Боярин не ревновал. Он ухмыльнулся в бороду и кликнул Сеньку. Пока тот грохотал сапожищами по лестнице, Лапин стянул перчатки, снял перевязь с саблей и упал в любимое кресло. Он явно не собирался обсуждать издержки личной жизни своей спутницы и нового знакомого. Его полностью занимала политика. Приказав подавать ужин, он тяжело положил подбородок на сгиб ладони и коротко бросил в пустоту римской ночи:
- Ну?
Назвавшийся Петром Петровичем прошелся по террасе, посмотрел вниз, потом наверх, потом - на луну. Налил себе кубок граппы, поднес ко рту, понюхал. Не пригубив, поставил на мозаичный столик и наконец обернулся к боярину. Сбросил серый плащ - под ним оказался расшитый красными и черными ромбами колет - и начал с главного:
- Кардинал говорил о Дракуле и предлагал свою помощь за его убийство?
- Допустим.
- Он упоминал о тайне превращения в дракона и воскрешении Дракулы?
- Допустим.
- Так же в вашем разговоре должен был упоминаться клад золота...
- Допустим.
Первой не выдержала Алина. С криком:
- Бараны же оба! - она плеснула в лицо Лапину граппой, а своему старинному знакомцу просто и без церемоний залепила такого звонкого леща, что мявшийся в дверях в ожидании приказаний Сенька аж крякнул и почему-то вместо Петра Петровича потер себе щеку.
Укусов хмыкнул. Михаил Васильевич длинным рукавом вытер лицо и с сожалением проговорил:
- Да, Алинка... Хорошая ты девка, но одичала на неметчине со страшной силою. Вот если бы мы с Сенькой тебя не подобрали - как пить дать, сожгли бы тебя уже, и отечества не спросили.
- А ты, дорогой мой, сейчас бы лежал себе тихо-мирно с ножом в спине. Или плыл бы по Тибру в направлении великого моря, - блеснула глазами Алина. - А про тебя я вообще помолчу, - обернулась она к клетчатому гостю.

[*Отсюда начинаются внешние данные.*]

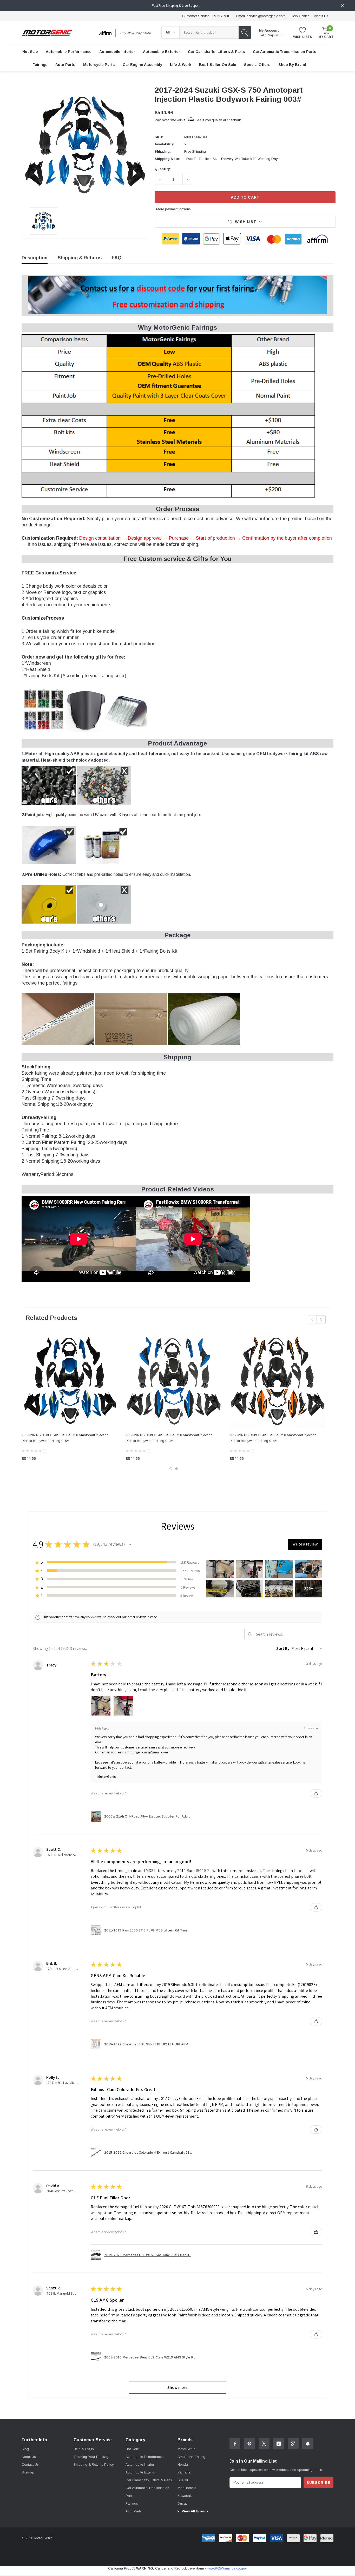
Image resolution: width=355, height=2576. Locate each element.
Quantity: (163, 169)
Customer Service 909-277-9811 (206, 16)
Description (35, 257)
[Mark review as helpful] (316, 1793)
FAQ (116, 257)
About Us (321, 16)
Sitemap (28, 2472)
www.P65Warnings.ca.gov (227, 2568)
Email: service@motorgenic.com (261, 16)
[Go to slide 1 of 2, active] (170, 1468)
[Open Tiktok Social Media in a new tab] (278, 2443)
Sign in (273, 35)
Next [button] (321, 1320)
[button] (130, 1544)
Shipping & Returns (80, 257)
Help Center (300, 16)
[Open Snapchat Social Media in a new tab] (307, 2443)
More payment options (173, 209)
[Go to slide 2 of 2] (176, 1468)
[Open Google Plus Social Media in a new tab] (293, 2443)
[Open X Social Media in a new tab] (264, 2443)
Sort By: (283, 1648)
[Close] (342, 5)
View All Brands (195, 2511)
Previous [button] (312, 1320)
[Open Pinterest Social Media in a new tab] (249, 2443)
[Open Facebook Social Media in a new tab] (234, 2443)
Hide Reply (102, 1728)
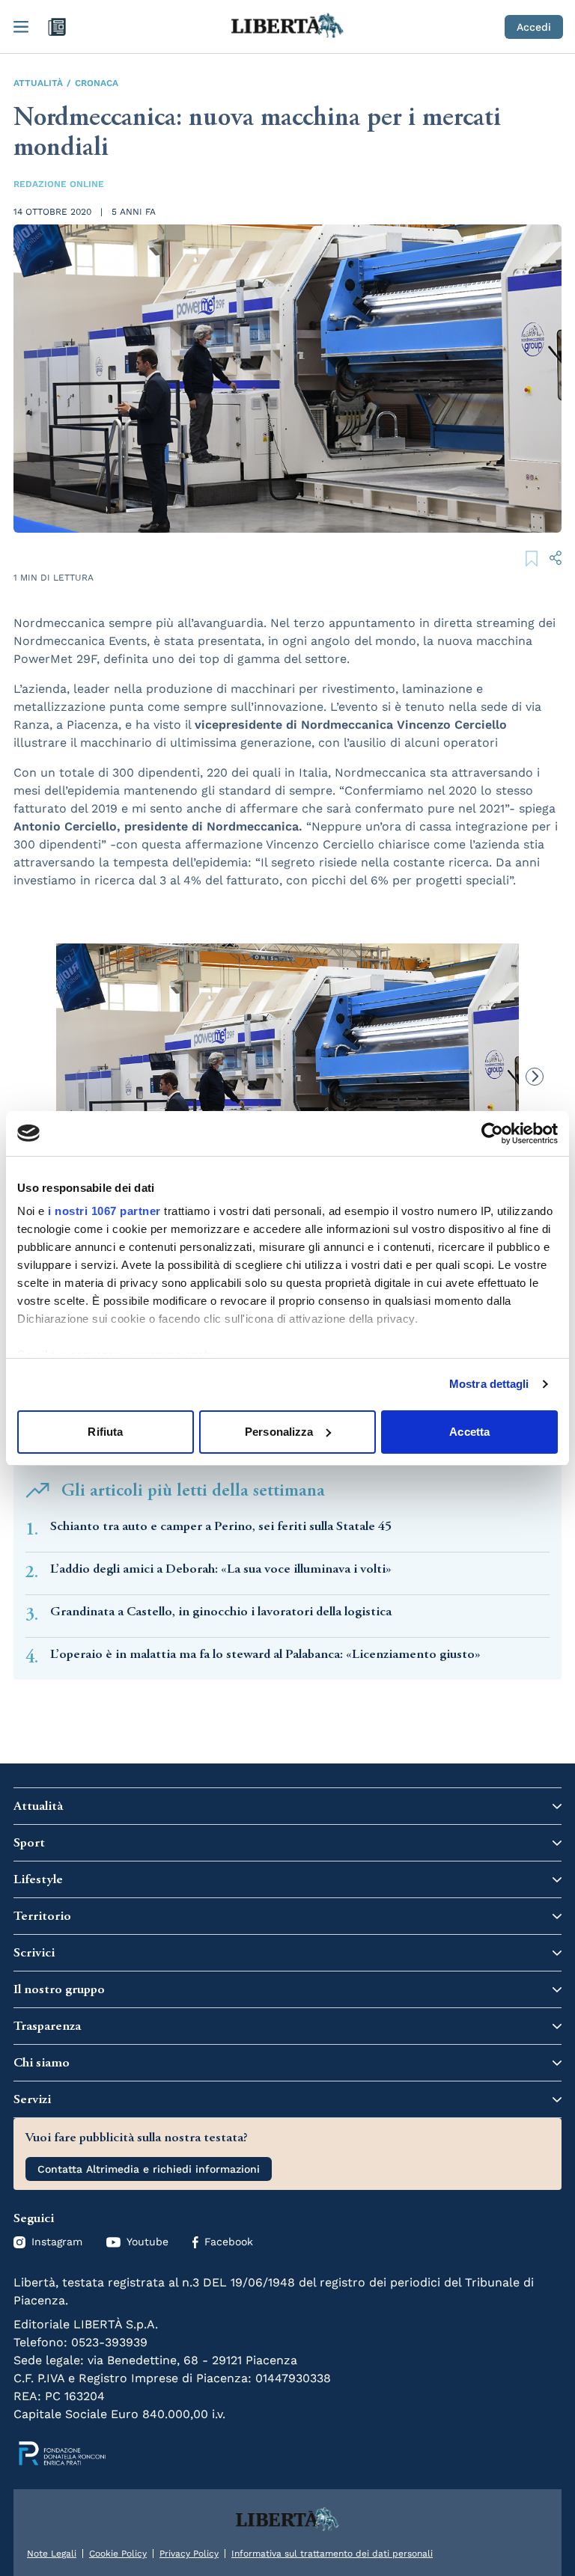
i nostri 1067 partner (104, 1211)
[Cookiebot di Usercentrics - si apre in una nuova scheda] (492, 1133)
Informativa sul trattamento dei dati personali (332, 2553)
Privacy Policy (189, 2553)
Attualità (38, 83)
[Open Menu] (21, 27)
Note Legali (51, 2553)
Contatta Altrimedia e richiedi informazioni (148, 2169)
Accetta (469, 1431)
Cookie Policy (118, 2553)
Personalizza (279, 1431)
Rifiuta (105, 1431)
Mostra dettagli (489, 1383)
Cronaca (96, 83)
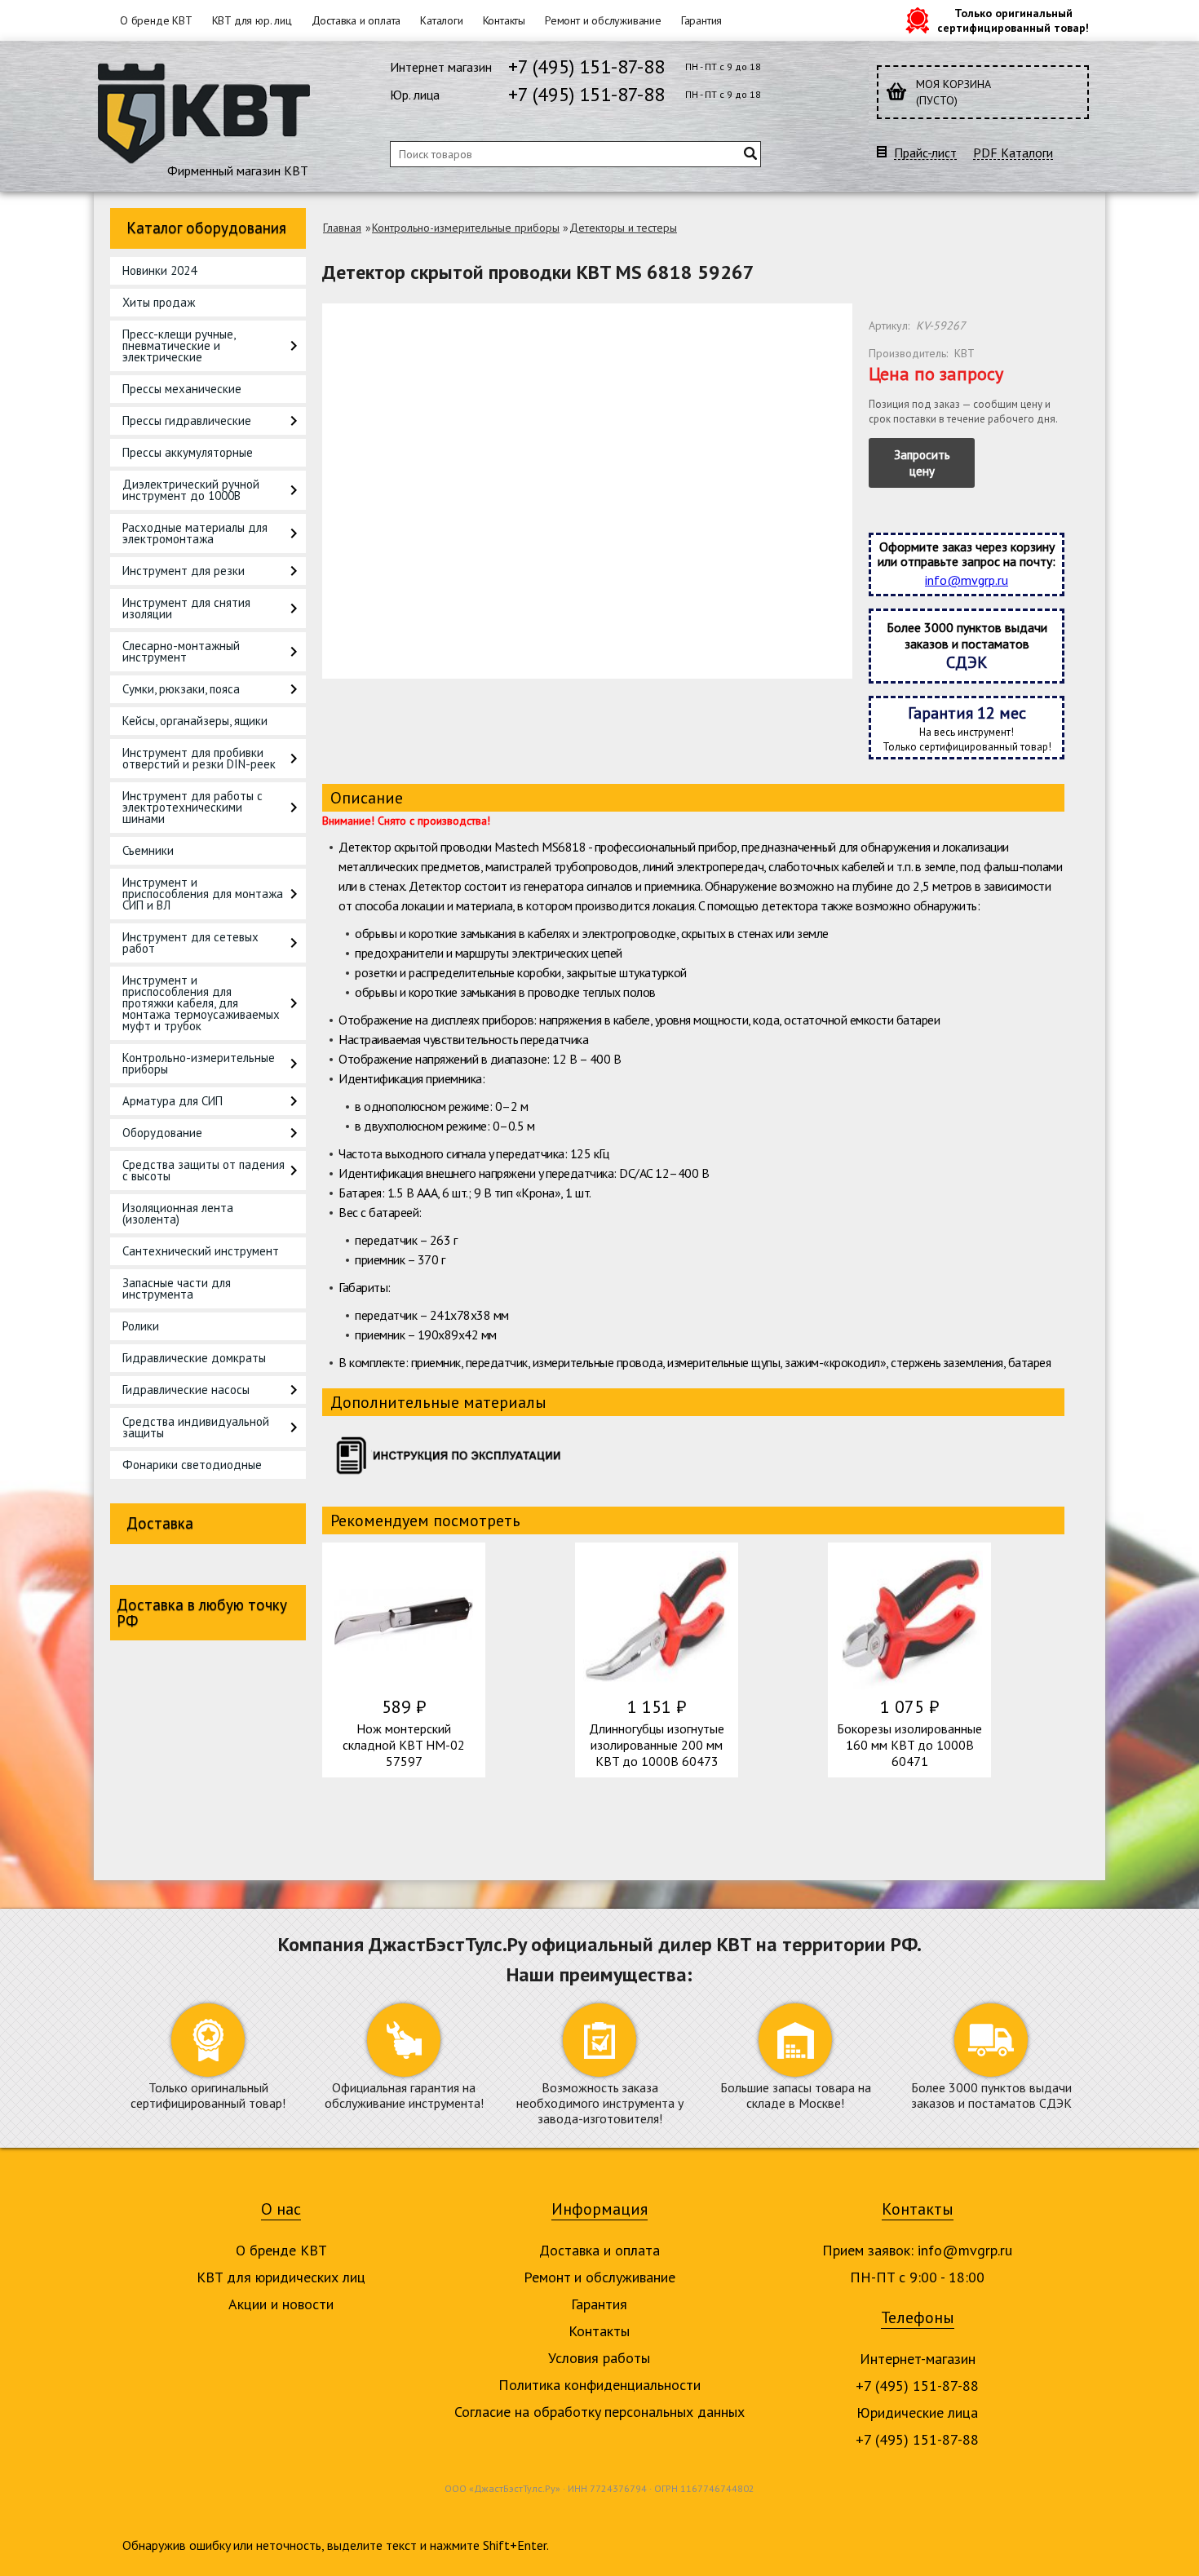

Тот криво улыбнулся и потер пальцем шрам на виске:
- Да, помолчи уже. Прав где-то боярин наш: ты и всегда-то не подарок была, а за последние годы вообще от рук отбилась. Но ты, Михаил Васильевич, и неправ тоже. Я понимаю, что строгий секрет и государственная тайна. Понимаю, что кардинал взял с тебя в меру страшную и в меру неисполнимую клятву держать сердце на привязи, рот на засове, а разум в упряжи. Так, нет?
- Про разум разговора не было, тут я сам себе хозяин, - буркнул Лапин. - Что надо-то, сказал бы уже, да и разошлись по-хорошему. Спать пора, полночь близится.
- А вот раз ты, боярин, сам своему разуму хозяином остался - так и посуди сам: ежли про твое дело знаю все, что ты знаешь, да еще и сверх того раза три по столько, то стоит ли меня выслушать? Или в ночь выгнать, презрев благодарность и не накормив ужином?
- Ну, неблагодарным я никогда не был, а уж жмотом и подавно. Ужин давно подан - а поговорить о делах и за едой можно. Только знаешь что? Говорить в основном будешь ты, а я - слушать. Потому что есть у меня что-то подозрение: не просто так ты меня в переулке встретил, и не зря о разговоре с кардиналом речь повел. Признавайся - следили?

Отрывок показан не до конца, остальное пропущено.